§ **Brief 1**: In the biography of Elariz Mammadoghlu below, which institute did he join in 1982?
§ **Brief 2**: Pick up the biography of Elariz Mammadoghlu below after its final sentence and extend it by a paragraph or more.

Elariz Mammadoghlu (Azerbaijani: Elariz Məmmədoğlu) (born 17 December 1964, Baku) is an Azerbaijani singer.

Personal life
Elariz Mammadoghlu was born on 17 December 1964. He attended Huseyn Javid Secondary School #132, and was a soloist in the choir. In 1982, he joined the faculty of directing the Mirzagha Aliyev State Art Institute. From a period of 1983 to 1985, he sang in military bases in Leningrad, Petrozavodsk, and Murmansk.

Career
Elariz started composing songs since he was 7 years old, but started performing when he was 16. From 1992 to 1994, he performed as a musician, and has continued to sing from 1994 on. He began professional singing in 1997. He is a lyrical tenor and has an extensive repertoire. Elariz also sings in the folk pop genre, and is able to sing in multiple languages.

§ **Exercise data**:
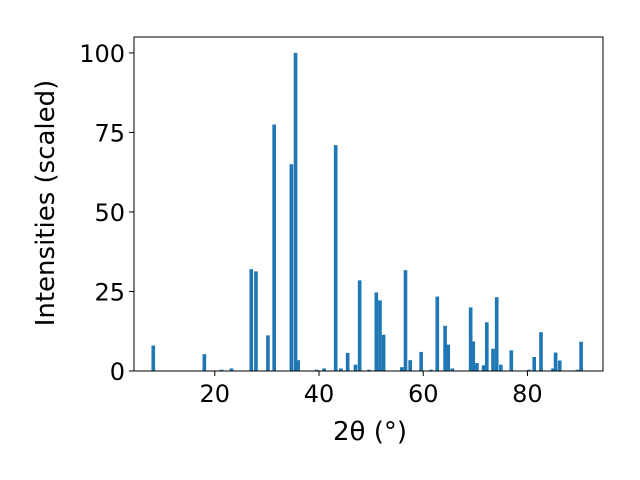 The height and width of the screenshot is (480, 640). What do you see at coordinates (371, 390) in the screenshot?
I see `x-axis: 20 40 60 80` at bounding box center [371, 390]. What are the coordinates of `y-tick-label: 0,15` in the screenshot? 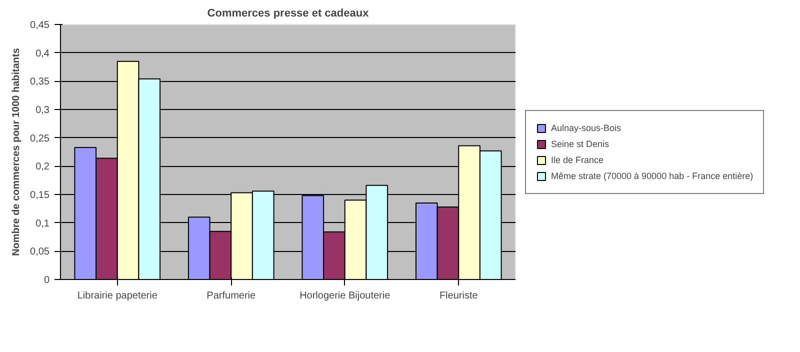 It's located at (40, 196).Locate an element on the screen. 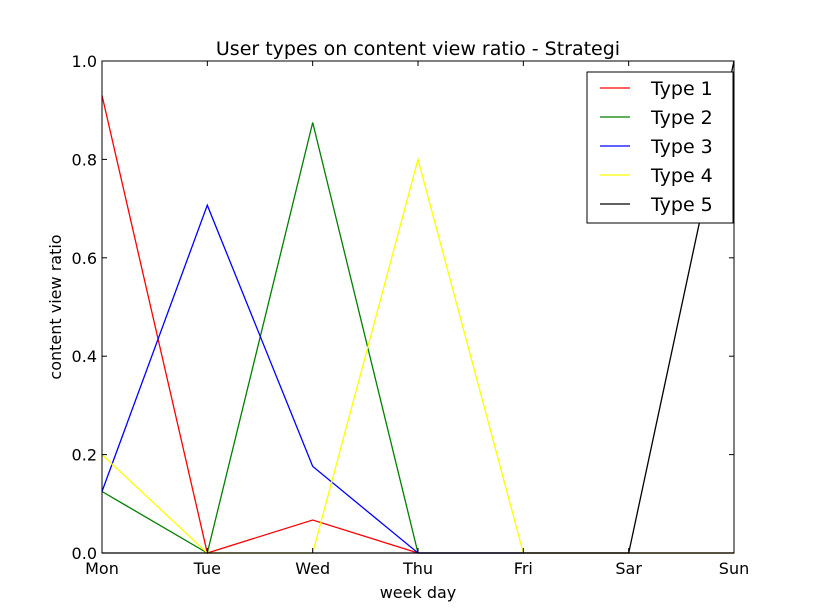  legend-label: Type 5 is located at coordinates (682, 205).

§ **Answer box 1**: He joined the faculty of directing at the Mirzagha Aliyev State Art Institute.

§ **Answer box 2**:
In 2018, he won a green card lottery and moved to the US, where he works as a singer in Baku restaurant.

Discography
2000:
Devuşka v pesoçnom sarafane
Tup-Tup
2001:
Dans-Dans
2002:
Abşeron torpağı
2003:
Guya
Doroqa

Filmography
Bir dəfə Qafqazda (film, 2007)
Kişiləri qoruyun (film, 2006)
Qış nağılı. I film (film, 2002)
Məhəllə (film, 2003)
Məşədi İbad-94 (film, 2005)
"Moskva-Bakı" qatarı (film, 2005)
Oyunçu (film, 2008)
Yanmış körpülər (film, 2003)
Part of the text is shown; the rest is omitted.